One interesting dimension of being a film lover is how impatient you can get to see something that inevitably makes you feel awful. In a different sense, this very idea is what Dogville and Twentynine Palms are about, which is part of the reason why they make such strong companion pieces. Both movies represent their European directors' excoriating visions of contemporary America, not through any direct address of the present political morass but through a bold spelunk into the bottomlessness of modern (im)morality. In fairness, neither movie pitches its central problem as inherently or strictly American, and there is heavy allegorical weight, though differently imagined in the two pictures, applied to their stories of malignant relationships. It is also true that neither picture naturalizes its protagonists within their environments, so we can't decisively ascertain whether they ran into trouble or brought it with them as psychic luggage. Dogville's Grace (Nicole Kidman) is a willowy wayfarer hiding from gangsters in a Rocky Mountain township, the character's glamorous incongruity only highlighted by Kidman's brave intrusion into an ensemble of brilliant character actors, plus Jeremy Davies. Twentynine Palms' David and Katia (David Wissak and Katerina Golubeva) are, respectively, a Californian photographer and his French-speaking girlfriend, location scouting for some unspecified purpose (a wedding? a film shoot?) in the barren deserts of California. Katia speaks French with the same Slavic intonations and syntactical gaffes familiar from Golubeva's appearances in Claire Denis' I Can't Sleep and Léos Carax's Pola X; as in the Carax picture, Golubeva serves Twentynine Palms almost as a free-floating signifier of foreignness, her fathomless mood-swings and odd pronunciations and showstoppingly moonish face unattributable to any particular cultural origin. (Golubeva herself is Lithuanian.)

========================

**Challenge:** According to the film review above, why can't viewers decisively tell whether the protagonists ran into trouble or brought it with them? Answer in one to three sentences.

**Data shown:**

========================

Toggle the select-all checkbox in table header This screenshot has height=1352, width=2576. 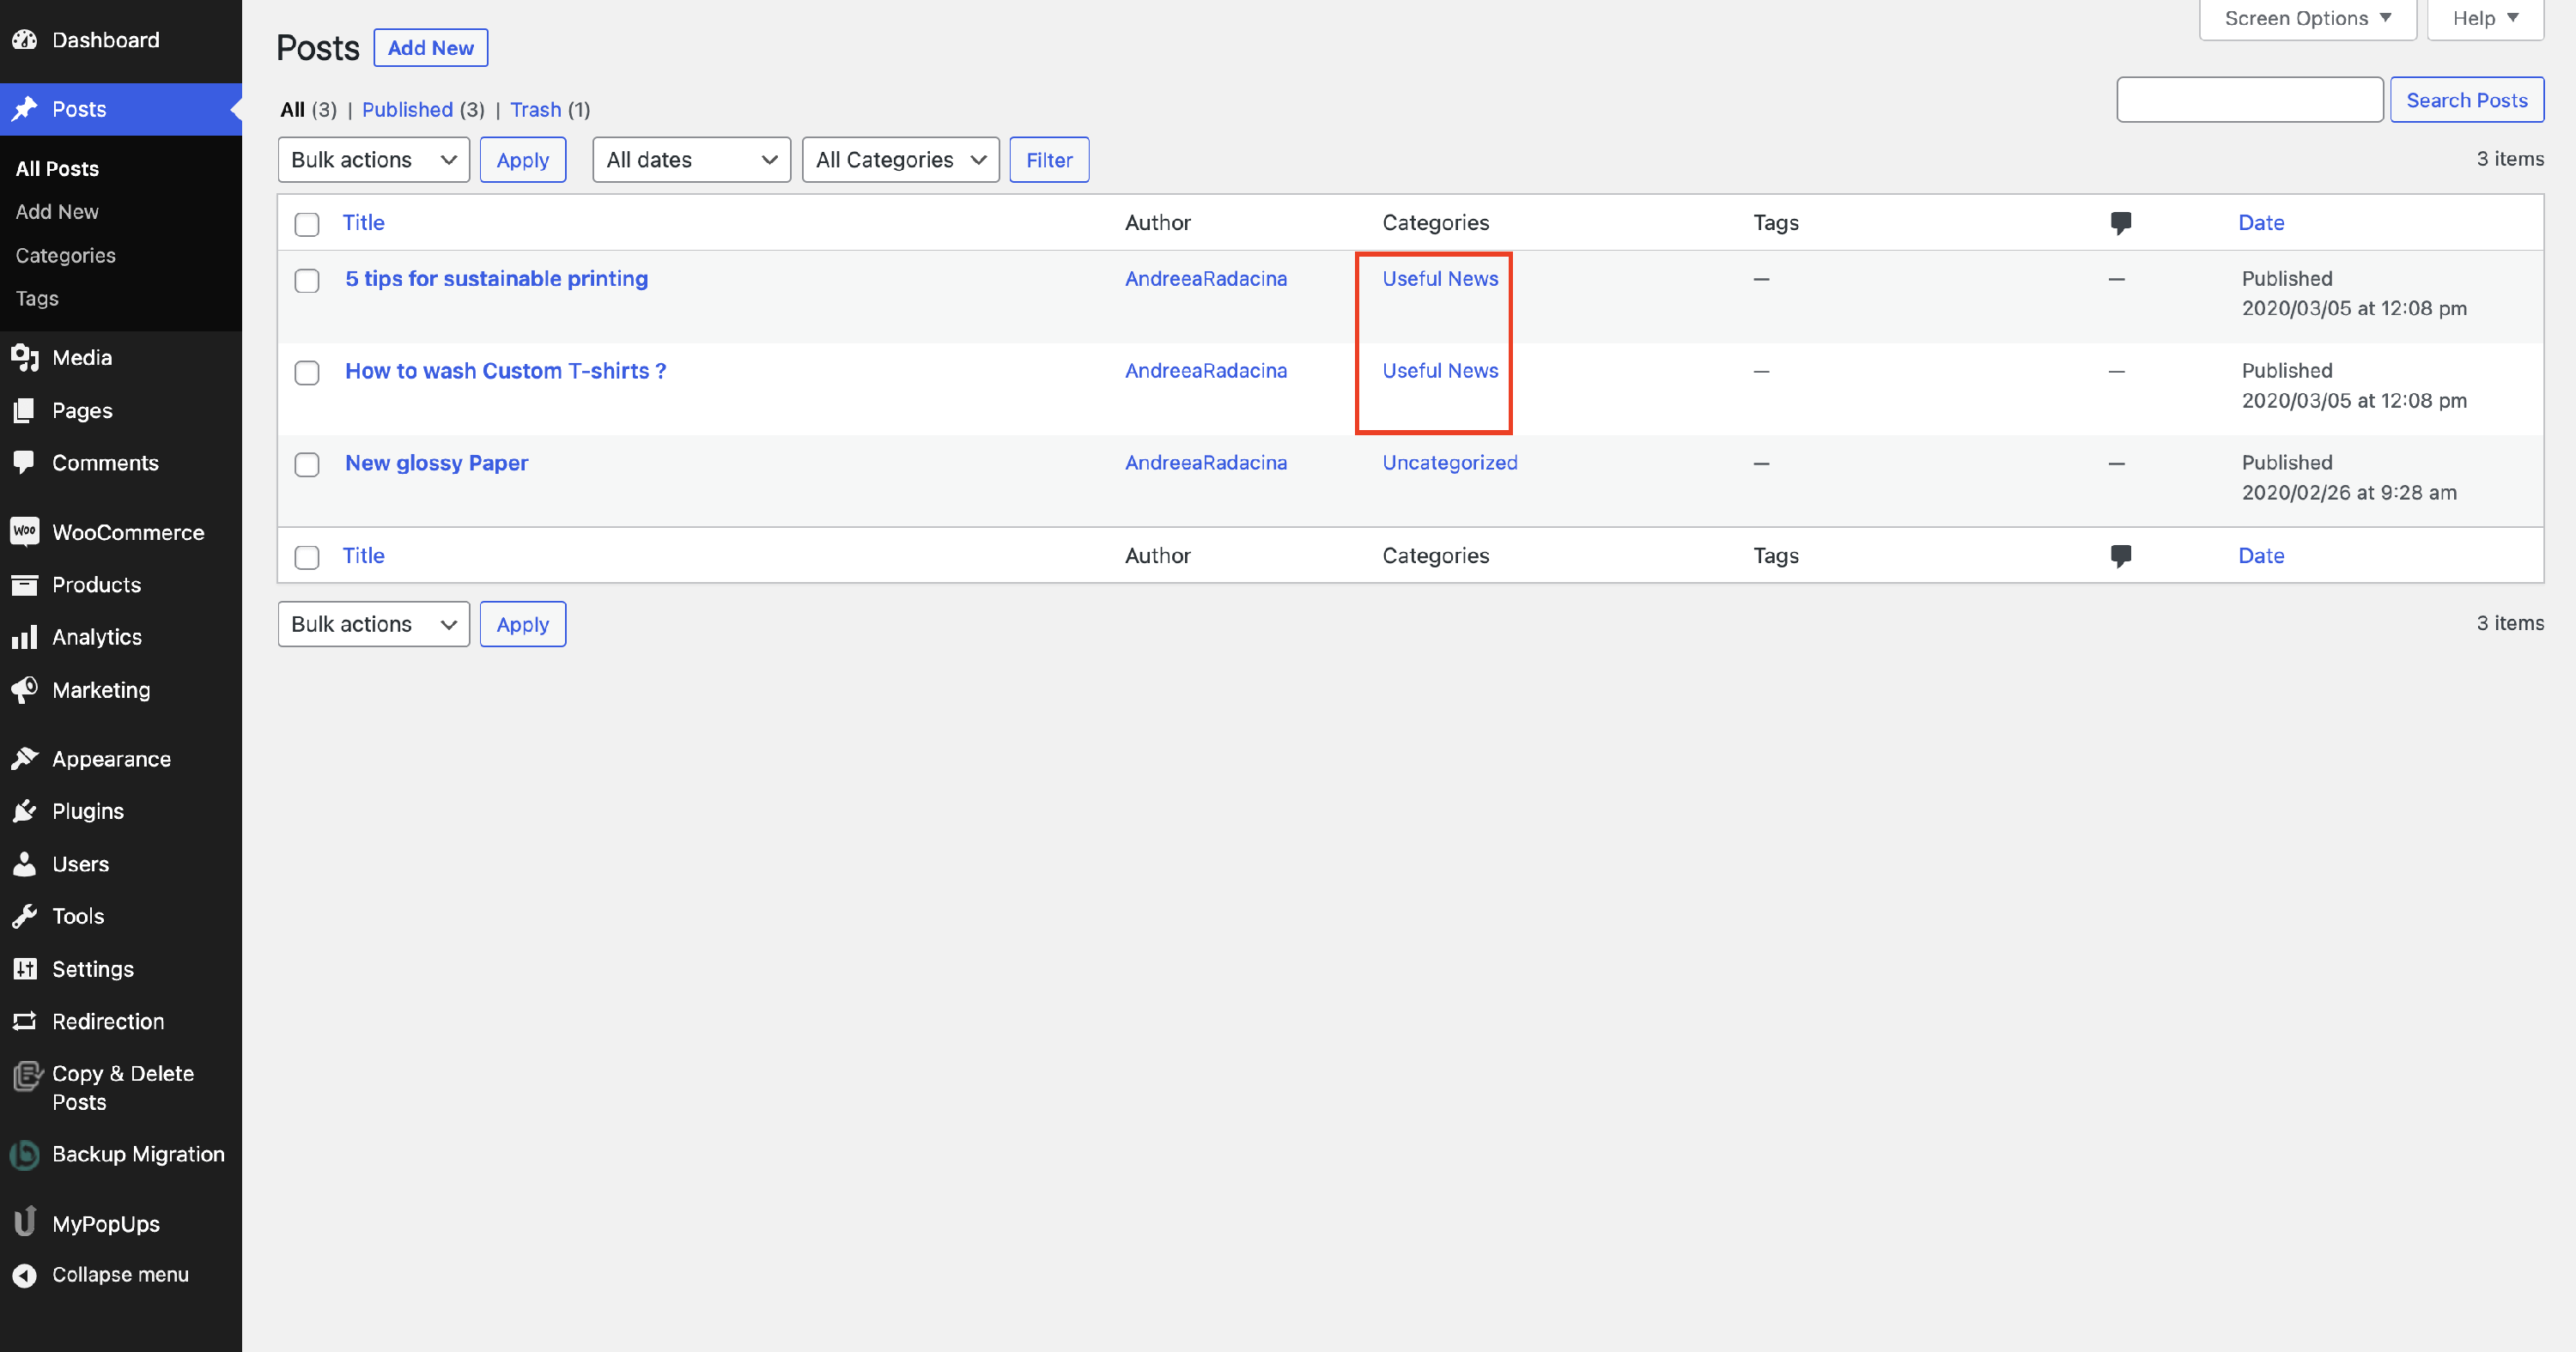point(307,224)
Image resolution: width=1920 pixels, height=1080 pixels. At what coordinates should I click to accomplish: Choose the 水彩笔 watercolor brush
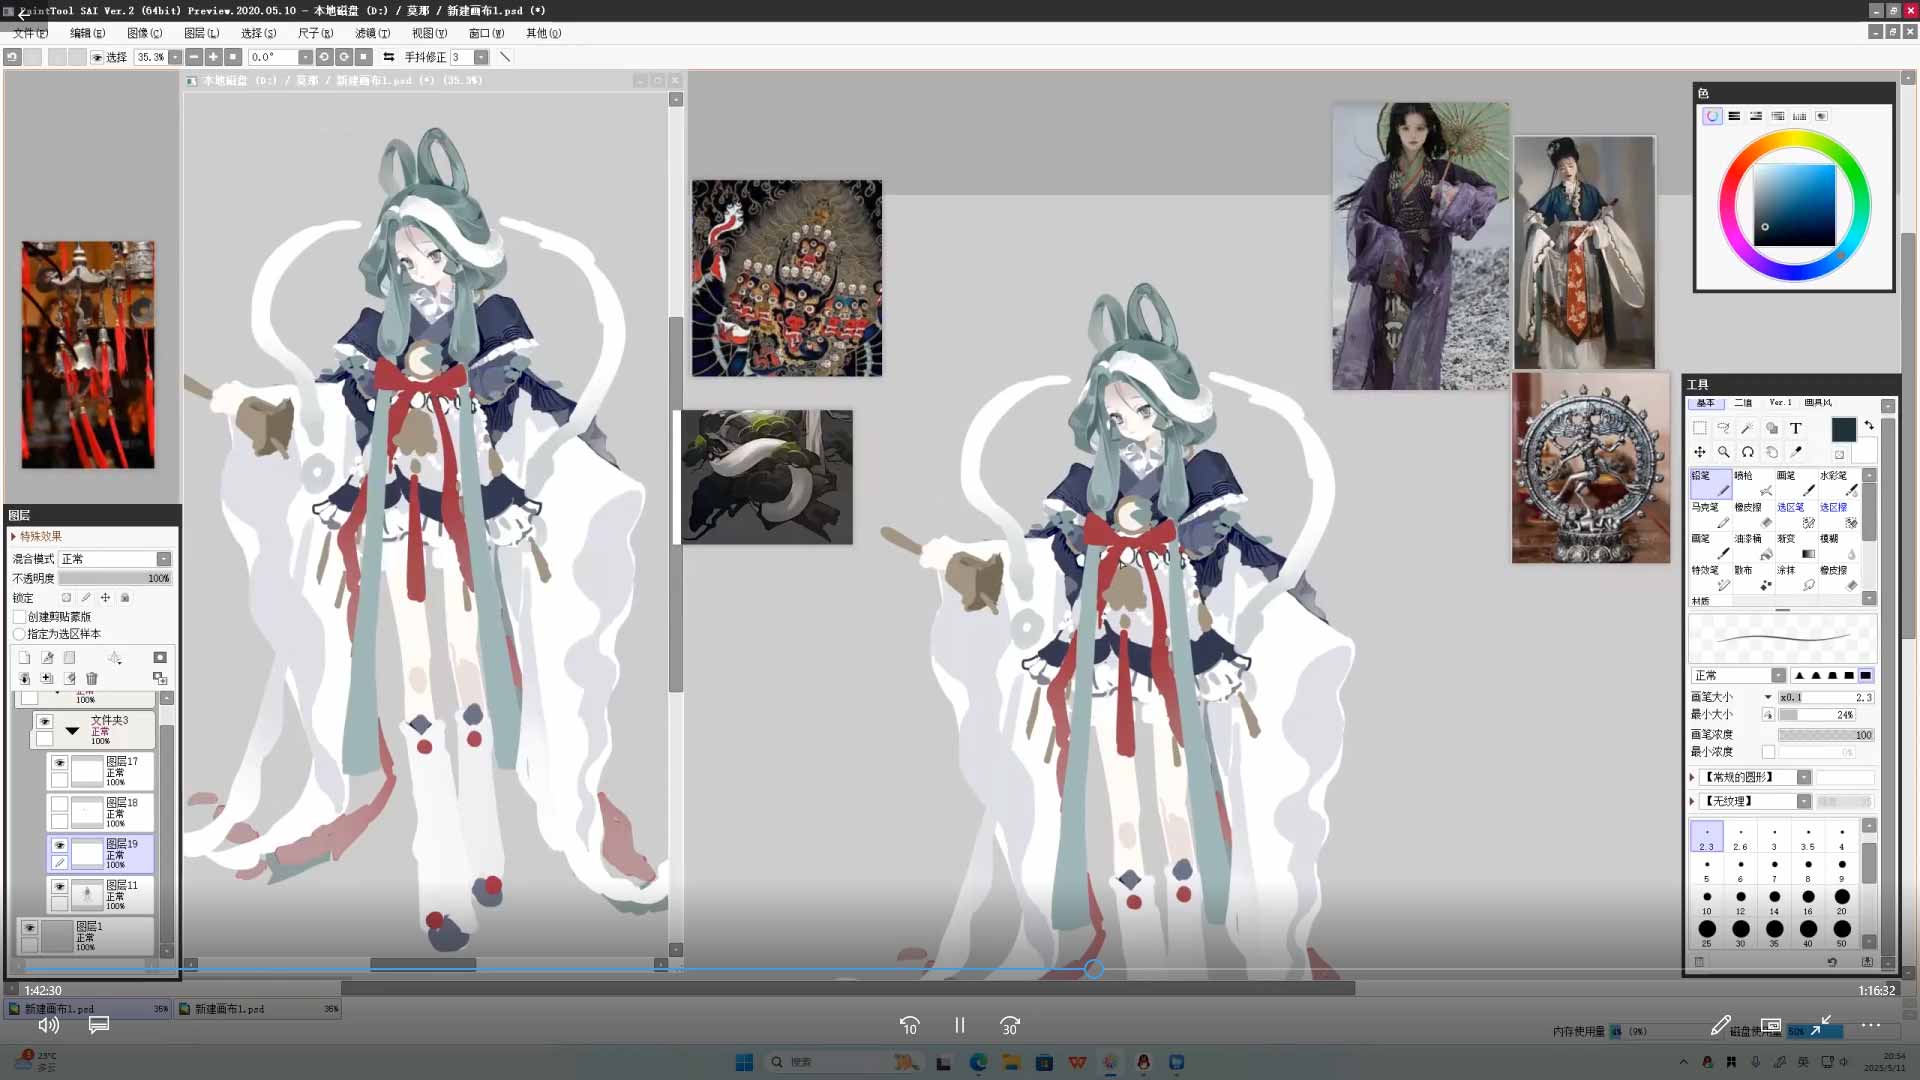pos(1838,483)
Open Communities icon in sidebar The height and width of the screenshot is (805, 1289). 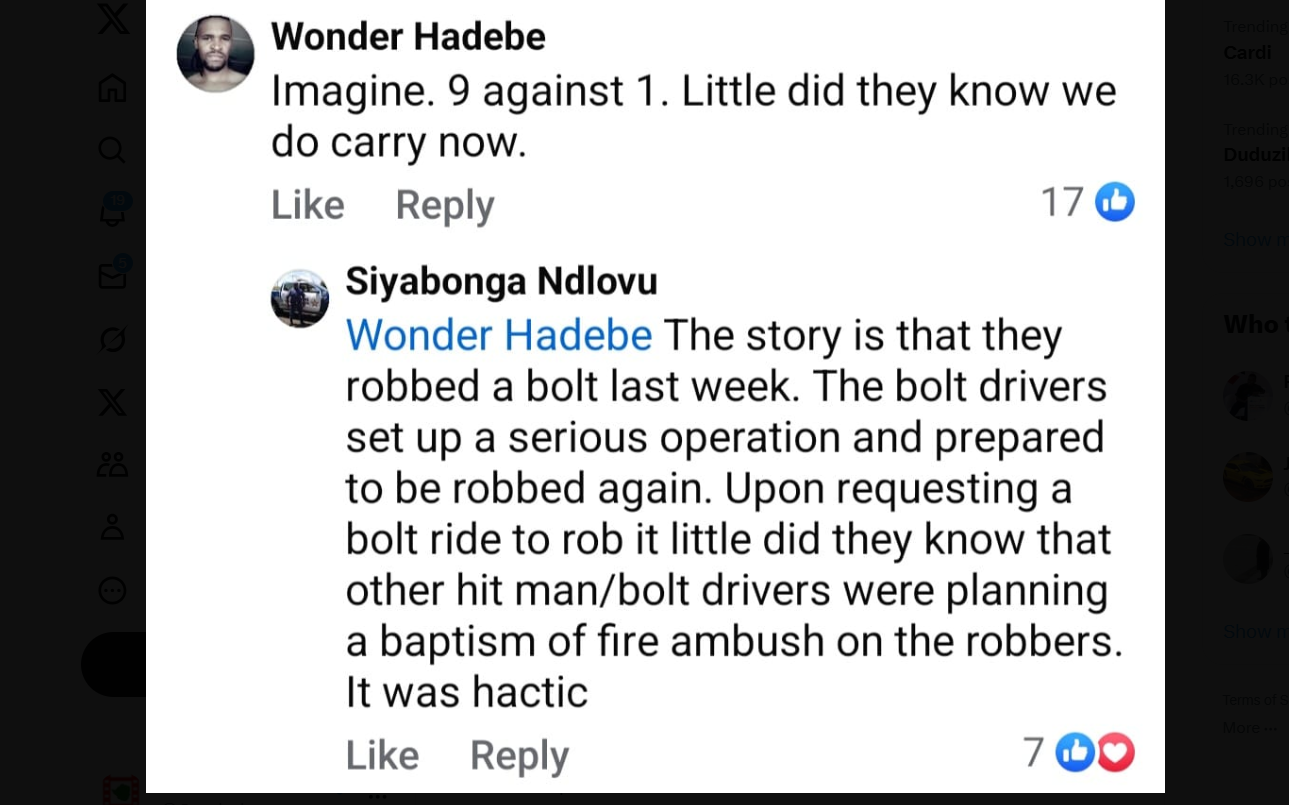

========================

**Response:** Neither picture naturalizes its protagonists within their environments. Dogville's Grace is a wayfarer hiding from gangsters in a Rocky Mountain township. Twentynine Palms' David and Katia are location scouting in the California deserts.